In 1898, the French colonial forces attacked the Tata of Sikasso which had resisted the tireless assaults of Samori Touré and his army for 15 months a decade earlier. Despite strong resistance from Babemba Traoré and his people, they could barely resist the French canons and barbary, and succumbed on May 1, 1898. As always, the French used treachery: the French colonel Marie Michel Alexandre René Audéoud wanted to install a garrison at Sikasso; but Babemba Traoré flatly refused. This resulted in a war between the French colonial forces and the people of Sikasso, which lasted 2 days. In the end, Babemba Traoré, the king, ended his life, abiding by the famous Bamanankan saying “Saya ka fisa ni maloya ye” (literally: death is preferable to shame). The city was then ransacked and plundered.

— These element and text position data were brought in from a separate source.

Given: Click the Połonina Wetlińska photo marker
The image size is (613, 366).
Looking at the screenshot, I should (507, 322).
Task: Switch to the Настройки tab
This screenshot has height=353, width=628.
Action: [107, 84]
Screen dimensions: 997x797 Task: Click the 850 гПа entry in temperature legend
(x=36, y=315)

Below is an account of the barbary of the French colonel Audéoud and his men after their victory in Sikasso. The original in French can be found here on Jacques Morel’s page; the translation to English is brought to you by Dr. Y., Afrolegends.com .
In April 1898, the colonel Audéoud who is looking for a boost for his promotion, sends captain Morisson demand from Babemba, Tieba’s successor, the “Fama” of Sikasso (in modern-day Mali), and ally – imprudent – of the French in their war against Samori, the establishment of a French garrison in his capital. Babemba refuses. It is war, and the siege of Sikasso where violent counter-attacks of the besieged repeatedly endanger the French troops. But with only three remaining enclosures still standing after resisting for fifteen months to Samori, “the fortress does not last two days when faced with modern artillery,” says Gilbert Comte.

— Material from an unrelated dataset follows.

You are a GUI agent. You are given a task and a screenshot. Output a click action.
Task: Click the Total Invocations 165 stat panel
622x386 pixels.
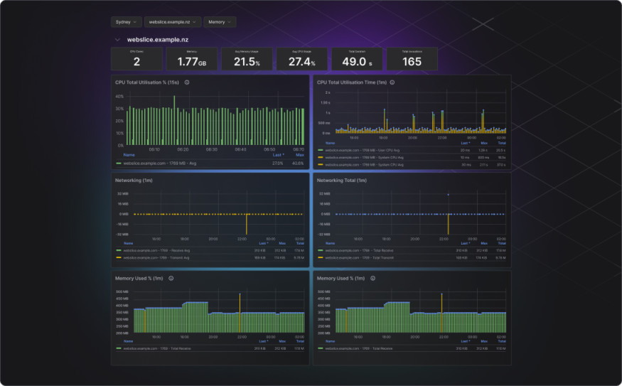[x=412, y=59]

“After the siege, the assault. Babemba kills himself. We give the order to plunder. Everything is taken or killed. All the captives, roughly 4000, are herded together.
The colonel [Audéoud] starts the distribution. He himself used to write in a notebook, then gave it up saying, “Share this among yourselves!”. The sharing took place with arguments and blows. Then back on our way! Each European is given a wife of his choice… On our way back we did intervals of forty kilometers with these captives. Children and all those who are tired are killed with the butt of the gun and the bayonet…

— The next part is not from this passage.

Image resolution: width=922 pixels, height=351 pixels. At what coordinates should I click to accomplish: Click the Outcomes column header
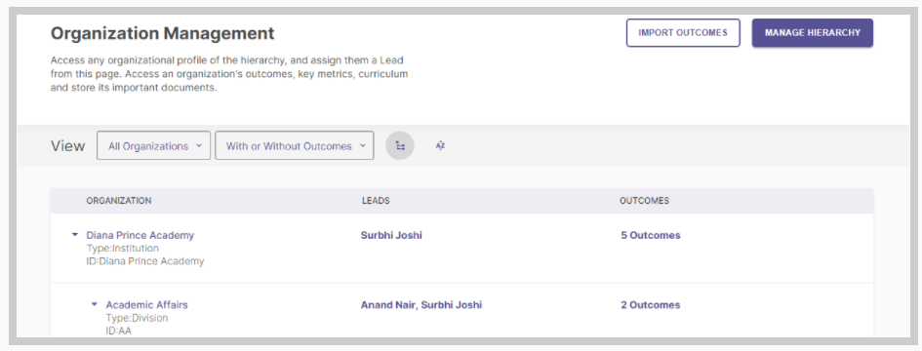(645, 201)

The corpses were left by the roadsides. A woman is found crouching. She is pregnant. We push her with the butt of the gun. She gives birth standing while walking. Has cut the umbilical cord and abandoned the child without looking back to see whether it’s a boy or a girl.
During those intervals, the men requisitioned on the way to carry millet stay five days without rations; receive fifty strokes of rope if they take a handful of the millet they are carrying.
The sharpshooters got so many captives that it was impossible to house and feed them.”
Sources: P. Vigné d’Octon, La Gloire du sabre, Paris, Flammarion, 1900; cité par Jean Suret-Canale, Afrique Noire, Occidentale et Centrale, Éditions sociales, 1968, page 274-275; Gilbert Comte, L’empire triomphant, Denoël, 1988, page 85-86.